▸ Work request:
The job is to output each record again, character for character.

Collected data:
######

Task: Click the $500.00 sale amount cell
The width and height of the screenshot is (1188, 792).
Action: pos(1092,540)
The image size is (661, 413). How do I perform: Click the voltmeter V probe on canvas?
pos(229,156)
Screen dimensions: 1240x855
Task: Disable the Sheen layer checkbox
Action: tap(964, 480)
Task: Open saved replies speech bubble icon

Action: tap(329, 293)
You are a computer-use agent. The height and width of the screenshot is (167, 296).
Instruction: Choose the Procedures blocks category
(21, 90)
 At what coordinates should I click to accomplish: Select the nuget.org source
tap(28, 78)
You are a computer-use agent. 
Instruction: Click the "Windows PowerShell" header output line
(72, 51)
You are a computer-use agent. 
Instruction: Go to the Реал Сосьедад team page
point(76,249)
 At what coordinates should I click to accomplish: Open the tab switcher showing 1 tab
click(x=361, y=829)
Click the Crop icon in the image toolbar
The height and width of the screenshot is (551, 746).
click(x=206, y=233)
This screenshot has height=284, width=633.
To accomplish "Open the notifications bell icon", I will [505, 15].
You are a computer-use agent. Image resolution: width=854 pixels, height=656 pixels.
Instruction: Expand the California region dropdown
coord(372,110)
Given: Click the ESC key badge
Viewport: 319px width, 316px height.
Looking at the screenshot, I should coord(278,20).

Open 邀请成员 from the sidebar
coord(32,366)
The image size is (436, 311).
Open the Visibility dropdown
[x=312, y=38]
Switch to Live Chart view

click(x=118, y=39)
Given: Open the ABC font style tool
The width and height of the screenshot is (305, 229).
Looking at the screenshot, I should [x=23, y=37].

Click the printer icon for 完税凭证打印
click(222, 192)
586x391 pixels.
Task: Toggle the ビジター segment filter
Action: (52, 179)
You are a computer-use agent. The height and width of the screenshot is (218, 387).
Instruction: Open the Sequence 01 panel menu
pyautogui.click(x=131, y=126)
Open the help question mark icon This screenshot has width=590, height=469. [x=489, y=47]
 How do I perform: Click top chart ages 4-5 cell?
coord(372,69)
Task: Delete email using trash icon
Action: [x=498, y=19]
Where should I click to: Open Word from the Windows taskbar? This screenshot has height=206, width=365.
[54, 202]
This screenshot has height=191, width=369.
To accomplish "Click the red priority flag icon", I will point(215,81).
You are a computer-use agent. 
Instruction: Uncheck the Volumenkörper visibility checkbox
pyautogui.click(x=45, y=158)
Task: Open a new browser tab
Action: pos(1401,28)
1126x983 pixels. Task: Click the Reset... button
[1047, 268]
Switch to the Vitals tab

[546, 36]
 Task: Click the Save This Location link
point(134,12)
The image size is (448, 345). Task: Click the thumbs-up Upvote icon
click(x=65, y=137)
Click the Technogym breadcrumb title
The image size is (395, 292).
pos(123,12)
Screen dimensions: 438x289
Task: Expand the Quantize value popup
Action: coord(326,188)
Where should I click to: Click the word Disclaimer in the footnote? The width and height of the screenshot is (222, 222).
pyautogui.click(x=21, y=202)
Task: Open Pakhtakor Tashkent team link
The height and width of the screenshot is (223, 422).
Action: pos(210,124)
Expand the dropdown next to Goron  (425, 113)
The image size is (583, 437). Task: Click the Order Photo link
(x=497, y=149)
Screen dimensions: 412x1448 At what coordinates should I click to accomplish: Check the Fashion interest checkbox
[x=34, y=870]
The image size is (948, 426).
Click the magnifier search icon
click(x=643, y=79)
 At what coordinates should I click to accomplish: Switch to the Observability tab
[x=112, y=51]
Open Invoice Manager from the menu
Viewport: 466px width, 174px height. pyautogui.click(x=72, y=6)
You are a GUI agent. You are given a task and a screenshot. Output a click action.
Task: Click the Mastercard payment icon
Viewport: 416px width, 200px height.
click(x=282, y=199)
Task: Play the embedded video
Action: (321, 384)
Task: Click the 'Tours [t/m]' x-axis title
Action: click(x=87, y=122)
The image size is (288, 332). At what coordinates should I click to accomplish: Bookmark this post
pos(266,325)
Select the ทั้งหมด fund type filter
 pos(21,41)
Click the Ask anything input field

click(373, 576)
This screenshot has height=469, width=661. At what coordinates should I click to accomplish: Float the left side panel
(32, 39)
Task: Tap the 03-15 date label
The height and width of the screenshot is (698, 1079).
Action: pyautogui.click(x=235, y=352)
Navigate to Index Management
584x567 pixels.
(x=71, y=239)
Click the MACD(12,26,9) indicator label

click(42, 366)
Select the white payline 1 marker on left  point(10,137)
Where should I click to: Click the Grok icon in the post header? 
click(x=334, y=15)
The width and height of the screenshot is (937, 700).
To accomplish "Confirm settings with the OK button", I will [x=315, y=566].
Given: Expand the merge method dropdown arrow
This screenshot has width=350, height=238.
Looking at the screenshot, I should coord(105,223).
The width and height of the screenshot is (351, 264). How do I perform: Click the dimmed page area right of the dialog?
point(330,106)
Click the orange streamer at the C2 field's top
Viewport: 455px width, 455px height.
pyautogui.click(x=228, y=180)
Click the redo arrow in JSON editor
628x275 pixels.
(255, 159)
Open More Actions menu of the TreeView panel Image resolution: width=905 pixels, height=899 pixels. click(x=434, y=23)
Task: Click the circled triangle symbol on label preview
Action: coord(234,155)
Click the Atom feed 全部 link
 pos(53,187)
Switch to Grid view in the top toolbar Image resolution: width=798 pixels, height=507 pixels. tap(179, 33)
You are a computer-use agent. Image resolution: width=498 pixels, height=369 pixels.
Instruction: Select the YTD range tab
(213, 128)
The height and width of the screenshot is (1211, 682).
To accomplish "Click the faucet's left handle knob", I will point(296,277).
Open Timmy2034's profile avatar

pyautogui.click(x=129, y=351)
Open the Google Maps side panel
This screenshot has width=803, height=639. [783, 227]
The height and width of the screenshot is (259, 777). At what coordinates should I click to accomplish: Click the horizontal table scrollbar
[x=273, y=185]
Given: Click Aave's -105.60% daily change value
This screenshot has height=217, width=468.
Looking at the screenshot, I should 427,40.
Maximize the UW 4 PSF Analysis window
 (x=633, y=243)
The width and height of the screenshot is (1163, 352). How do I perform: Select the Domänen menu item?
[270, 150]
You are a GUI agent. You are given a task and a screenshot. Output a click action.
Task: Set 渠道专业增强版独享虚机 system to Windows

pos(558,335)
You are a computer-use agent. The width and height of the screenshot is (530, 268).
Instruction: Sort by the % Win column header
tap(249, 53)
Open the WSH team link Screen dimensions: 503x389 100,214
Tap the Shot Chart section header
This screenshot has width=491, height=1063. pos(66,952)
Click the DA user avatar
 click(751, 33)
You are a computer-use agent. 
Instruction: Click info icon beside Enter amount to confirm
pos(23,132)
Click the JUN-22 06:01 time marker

######

▸ Answer for the task:
Task: Click the $500.00 sale amount cell
The width and height of the screenshot is (1188, 792).
Action: pos(1092,540)
The image size is (661, 413). How do I perform: Click the voltmeter V probe on canvas?
pos(229,156)
Screen dimensions: 1240x855
Task: Disable the Sheen layer checkbox
Action: tap(964, 480)
Task: Open saved replies speech bubble icon

Action: tap(329, 293)
You are a computer-use agent. The height and width of the screenshot is (167, 296).
Instruction: Choose the Procedures blocks category
(21, 90)
 At what coordinates should I click to accomplish: Select the nuget.org source
tap(28, 78)
You are a computer-use agent. 
Instruction: Click the "Windows PowerShell" header output line
(72, 51)
You are a computer-use agent. 
Instruction: Go to the Реал Сосьедад team page
point(76,249)
 At what coordinates should I click to accomplish: Open the tab switcher showing 1 tab
click(x=361, y=829)
Click the Crop icon in the image toolbar
The height and width of the screenshot is (551, 746).
click(x=206, y=233)
This screenshot has height=284, width=633.
To accomplish "Open the notifications bell icon", I will [505, 15].
You are a computer-use agent. Image resolution: width=854 pixels, height=656 pixels.
Instruction: Expand the California region dropdown
coord(372,110)
Given: Click the ESC key badge
Viewport: 319px width, 316px height.
Looking at the screenshot, I should coord(278,20).

Open 邀请成员 from the sidebar
coord(32,366)
The image size is (436, 311).
Open the Visibility dropdown
[x=312, y=38]
Switch to Live Chart view

click(x=118, y=39)
Given: Open the ABC font style tool
The width and height of the screenshot is (305, 229).
Looking at the screenshot, I should [x=23, y=37].

Click the printer icon for 完税凭证打印
click(222, 192)
586x391 pixels.
Task: Toggle the ビジター segment filter
Action: (52, 179)
You are a computer-use agent. The height and width of the screenshot is (218, 387).
Instruction: Open the Sequence 01 panel menu
pyautogui.click(x=131, y=126)
Open the help question mark icon This screenshot has width=590, height=469. [x=489, y=47]
 How do I perform: Click top chart ages 4-5 cell?
coord(372,69)
Task: Delete email using trash icon
Action: [x=498, y=19]
Where should I click to: Open Word from the Windows taskbar? This screenshot has height=206, width=365.
[54, 202]
This screenshot has height=191, width=369.
To accomplish "Click the red priority flag icon", I will point(215,81).
You are a computer-use agent. 
Instruction: Uncheck the Volumenkörper visibility checkbox
pyautogui.click(x=45, y=158)
Task: Open a new browser tab
Action: pos(1401,28)
1126x983 pixels. Task: Click the Reset... button
[1047, 268]
Switch to the Vitals tab

[546, 36]
 Task: Click the Save This Location link
point(134,12)
The image size is (448, 345). Task: Click the thumbs-up Upvote icon
click(x=65, y=137)
Click the Technogym breadcrumb title
The image size is (395, 292).
pos(123,12)
Screen dimensions: 438x289
Task: Expand the Quantize value popup
Action: coord(326,188)
Where should I click to: Click the word Disclaimer in the footnote? The width and height of the screenshot is (222, 222).
pyautogui.click(x=21, y=202)
Task: Open Pakhtakor Tashkent team link
The height and width of the screenshot is (223, 422).
Action: pos(210,124)
Expand the dropdown next to Goron  (425, 113)
The image size is (583, 437). Task: Click the Order Photo link
(x=497, y=149)
Screen dimensions: 412x1448 At what coordinates should I click to accomplish: Check the Fashion interest checkbox
[x=34, y=870]
The image size is (948, 426).
Click the magnifier search icon
click(x=643, y=79)
 At what coordinates should I click to accomplish: Switch to the Observability tab
[x=112, y=51]
Open Invoice Manager from the menu
Viewport: 466px width, 174px height. pyautogui.click(x=72, y=6)
You are a GUI agent. You are given a task and a screenshot. Output a click action.
Task: Click the Mastercard payment icon
Viewport: 416px width, 200px height.
click(x=282, y=199)
Task: Play the embedded video
Action: (321, 384)
Task: Click the 'Tours [t/m]' x-axis title
Action: click(x=87, y=122)
The image size is (288, 332). At what coordinates should I click to accomplish: Bookmark this post
pos(266,325)
Select the ทั้งหมด fund type filter
 pos(21,41)
Click the Ask anything input field

click(373, 576)
This screenshot has height=469, width=661. At what coordinates should I click to accomplish: Float the left side panel
(32, 39)
Task: Tap the 03-15 date label
The height and width of the screenshot is (698, 1079).
Action: pyautogui.click(x=235, y=352)
Navigate to Index Management
584x567 pixels.
(x=71, y=239)
Click the MACD(12,26,9) indicator label

click(42, 366)
Select the white payline 1 marker on left  point(10,137)
Where should I click to: Click the Grok icon in the post header? 
click(x=334, y=15)
The width and height of the screenshot is (937, 700).
To accomplish "Confirm settings with the OK button", I will [x=315, y=566].
Given: Expand the merge method dropdown arrow
This screenshot has width=350, height=238.
Looking at the screenshot, I should coord(105,223).
The width and height of the screenshot is (351, 264). How do I perform: Click the dimmed page area right of the dialog?
point(330,106)
Click the orange streamer at the C2 field's top
Viewport: 455px width, 455px height.
pyautogui.click(x=228, y=180)
Click the redo arrow in JSON editor
628x275 pixels.
(255, 159)
Open More Actions menu of the TreeView panel Image resolution: width=905 pixels, height=899 pixels. click(x=434, y=23)
Task: Click the circled triangle symbol on label preview
Action: coord(234,155)
Click the Atom feed 全部 link
 pos(53,187)
Switch to Grid view in the top toolbar Image resolution: width=798 pixels, height=507 pixels. tap(179, 33)
You are a computer-use agent. Image resolution: width=498 pixels, height=369 pixels.
Instruction: Select the YTD range tab
(213, 128)
The height and width of the screenshot is (1211, 682).
To accomplish "Click the faucet's left handle knob", I will point(296,277).
Open Timmy2034's profile avatar

pyautogui.click(x=129, y=351)
Open the Google Maps side panel
This screenshot has width=803, height=639. [783, 227]
The height and width of the screenshot is (259, 777). At what coordinates should I click to accomplish: Click the horizontal table scrollbar
[x=273, y=185]
Given: Click Aave's -105.60% daily change value
This screenshot has height=217, width=468.
Looking at the screenshot, I should 427,40.
Maximize the UW 4 PSF Analysis window
 (x=633, y=243)
The width and height of the screenshot is (1163, 352). How do I perform: Select the Domänen menu item?
[270, 150]
You are a GUI agent. You are given a task and a screenshot. Output a click action.
Task: Set 渠道专业增强版独享虚机 system to Windows

pos(558,335)
You are a computer-use agent. The width and height of the screenshot is (530, 268).
Instruction: Sort by the % Win column header
tap(249, 53)
Open the WSH team link Screen dimensions: 503x389 100,214
Tap the Shot Chart section header
This screenshot has width=491, height=1063. pos(66,952)
Click the DA user avatar
 click(751, 33)
You are a computer-use agent. 
Instruction: Click info icon beside Enter amount to confirm
pos(23,132)
Click the JUN-22 06:01 time marker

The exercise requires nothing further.